Top of Records shown

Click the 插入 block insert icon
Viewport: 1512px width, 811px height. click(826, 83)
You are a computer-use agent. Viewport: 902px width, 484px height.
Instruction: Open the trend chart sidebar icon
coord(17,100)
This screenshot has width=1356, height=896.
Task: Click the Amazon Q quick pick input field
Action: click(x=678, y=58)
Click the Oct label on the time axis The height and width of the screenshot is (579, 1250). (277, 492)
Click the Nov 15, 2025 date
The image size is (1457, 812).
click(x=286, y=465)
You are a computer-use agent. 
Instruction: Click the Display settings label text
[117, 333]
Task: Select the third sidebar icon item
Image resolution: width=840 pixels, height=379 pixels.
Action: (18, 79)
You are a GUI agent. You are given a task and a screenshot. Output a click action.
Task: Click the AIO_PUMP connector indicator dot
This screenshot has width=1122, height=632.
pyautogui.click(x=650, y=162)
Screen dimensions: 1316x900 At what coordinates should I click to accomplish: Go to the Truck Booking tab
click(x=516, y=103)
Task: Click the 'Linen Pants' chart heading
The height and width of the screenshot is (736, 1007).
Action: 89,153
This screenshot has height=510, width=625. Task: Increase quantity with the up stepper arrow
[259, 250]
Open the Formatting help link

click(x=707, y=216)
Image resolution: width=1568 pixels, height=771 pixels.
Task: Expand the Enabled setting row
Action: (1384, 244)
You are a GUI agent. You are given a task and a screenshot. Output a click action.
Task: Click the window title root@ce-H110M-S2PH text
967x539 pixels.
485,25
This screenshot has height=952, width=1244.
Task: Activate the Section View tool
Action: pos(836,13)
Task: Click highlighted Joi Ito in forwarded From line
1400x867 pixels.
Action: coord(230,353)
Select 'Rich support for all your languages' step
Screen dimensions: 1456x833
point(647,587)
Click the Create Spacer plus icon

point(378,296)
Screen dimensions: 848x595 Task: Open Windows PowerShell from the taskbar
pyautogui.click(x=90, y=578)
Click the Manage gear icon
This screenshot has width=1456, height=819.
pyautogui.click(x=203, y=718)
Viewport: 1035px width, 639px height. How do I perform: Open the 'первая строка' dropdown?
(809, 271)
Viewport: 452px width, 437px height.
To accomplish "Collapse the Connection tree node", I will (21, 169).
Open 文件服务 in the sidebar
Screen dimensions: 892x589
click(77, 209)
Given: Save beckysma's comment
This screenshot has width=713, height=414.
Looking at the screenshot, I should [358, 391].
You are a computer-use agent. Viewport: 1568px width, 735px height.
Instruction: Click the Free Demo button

Bottom of Records shown

■ **What the task requires**:
Go through the data above and copy each line in which "agent" appears.

■ **Response area**:
You are a computer-use agent. Viewport: 902px width, 484px height.
You are a computer-use agent. 
You are a GUI agent. You are given a task and a screenshot. Output a click action.
You are a GUI agent. You are given a task and a screenshot. Output a click action.
You are a computer-use agent. Viewport: 1568px width, 735px height.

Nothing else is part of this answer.